By Frederic J. Frommer 

Sen. Amy Klobuchar has introduced legislation aimed at ensuring that soldiers aren't deprived of educational benefits they have earned, responding to a case involving the Minnesota National Guard.

"Promises we made to soldiers shouldn't be wrapped in red tape," the Minnesota Democrat told reporters on a conference call Thursday.

The Army Board for Correction of Military Records is reviewing the cases of the 1st Brigade Combat Team of the 34th Infantry Division. All 2,600 of the soldiers, who returned this year from Iraq, are eligible for money for school under the GI Bill. But nearly half discovered they weren't eligible for a more generous package of benefits available to other soldiers. For some, just one day of service would prevent them from being eligible for the larger package.

Under the GI bill, for soldiers to qualify for full educational benefits, they must have served 20 consecutive months on active duty, with orders reflecting a call up to active duty of 730 days. The Minnesota soldiers met the 20-month requirement, but not all had orders for 730 days of duty.

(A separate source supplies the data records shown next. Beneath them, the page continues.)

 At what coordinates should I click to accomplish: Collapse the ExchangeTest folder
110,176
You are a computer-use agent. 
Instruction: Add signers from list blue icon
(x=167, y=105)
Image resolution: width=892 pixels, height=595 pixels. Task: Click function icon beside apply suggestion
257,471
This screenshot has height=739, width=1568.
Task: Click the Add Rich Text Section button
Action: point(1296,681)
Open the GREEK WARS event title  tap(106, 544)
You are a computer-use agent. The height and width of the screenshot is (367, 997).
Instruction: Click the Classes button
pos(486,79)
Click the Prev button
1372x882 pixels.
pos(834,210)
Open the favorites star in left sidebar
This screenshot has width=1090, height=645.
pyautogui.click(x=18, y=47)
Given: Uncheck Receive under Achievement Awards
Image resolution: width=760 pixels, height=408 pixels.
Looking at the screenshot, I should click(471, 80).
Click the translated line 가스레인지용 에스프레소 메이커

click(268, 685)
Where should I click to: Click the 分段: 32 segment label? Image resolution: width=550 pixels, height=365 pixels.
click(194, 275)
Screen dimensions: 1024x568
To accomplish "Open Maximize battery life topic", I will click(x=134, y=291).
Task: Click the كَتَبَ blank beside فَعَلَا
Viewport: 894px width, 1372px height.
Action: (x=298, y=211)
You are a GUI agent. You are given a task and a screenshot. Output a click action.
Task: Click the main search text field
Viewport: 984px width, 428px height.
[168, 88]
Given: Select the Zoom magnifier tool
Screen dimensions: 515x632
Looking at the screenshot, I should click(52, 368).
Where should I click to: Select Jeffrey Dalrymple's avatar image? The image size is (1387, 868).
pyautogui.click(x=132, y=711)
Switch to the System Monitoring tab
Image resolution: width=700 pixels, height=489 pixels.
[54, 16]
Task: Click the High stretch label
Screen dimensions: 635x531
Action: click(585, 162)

Klobuchar's bill would drop the 730-day order requirement, so that eligibility for full educational benefits would be based solely on length of service.

On Wednesday, Rep. John Kline, R-Minn., introduced a bill that would deem the Minnesota soldiers as having met the enrollment requirements for the more generous GI benefits.

Klobuchar called her bill a broader approach.

"It says we need to fix this for the entire country," she said.

The state's other senator, Republican Norm Coleman, signed on a co-sponsor. He said he was confident, after discussions with Army Secretary Pete Geren, that the Army Board for Correction of Military Records would resolve the issue to the benefit of the Minnesota soldiers.

"The bottom line is our folks are going to be taken care of," he said.

The Army Board for Correction of Military Records says its mission is "to correct errors in or remove injustices from Army military records."

Also Thursday, Rep. Tim Walz, a Minnesota Democrat and National Guard veteran, said that Geren had made a commitment to Rep. Jack Murtha, D-Pa., to personally resolve the situation. Murtha is the chairman of the House Appropriations defense subcommittee.

But Army spokesman Paul Boyce said that Geren had stressed in the call that the board is independent, and so Geren could not make such a personal assurance. Boyce said it was accurate to say that that Army had made a commitment to review each member of the Minnesota unit.

"Chairman Murtha and I are confident that this review will result in full GI Bill benefits being provided to the soldiers who earned them," Walz said in a statement.

Murtha spokesman Matt Mazonkey said that the lawmakers "were assured by the secretary that the problem has been taken care."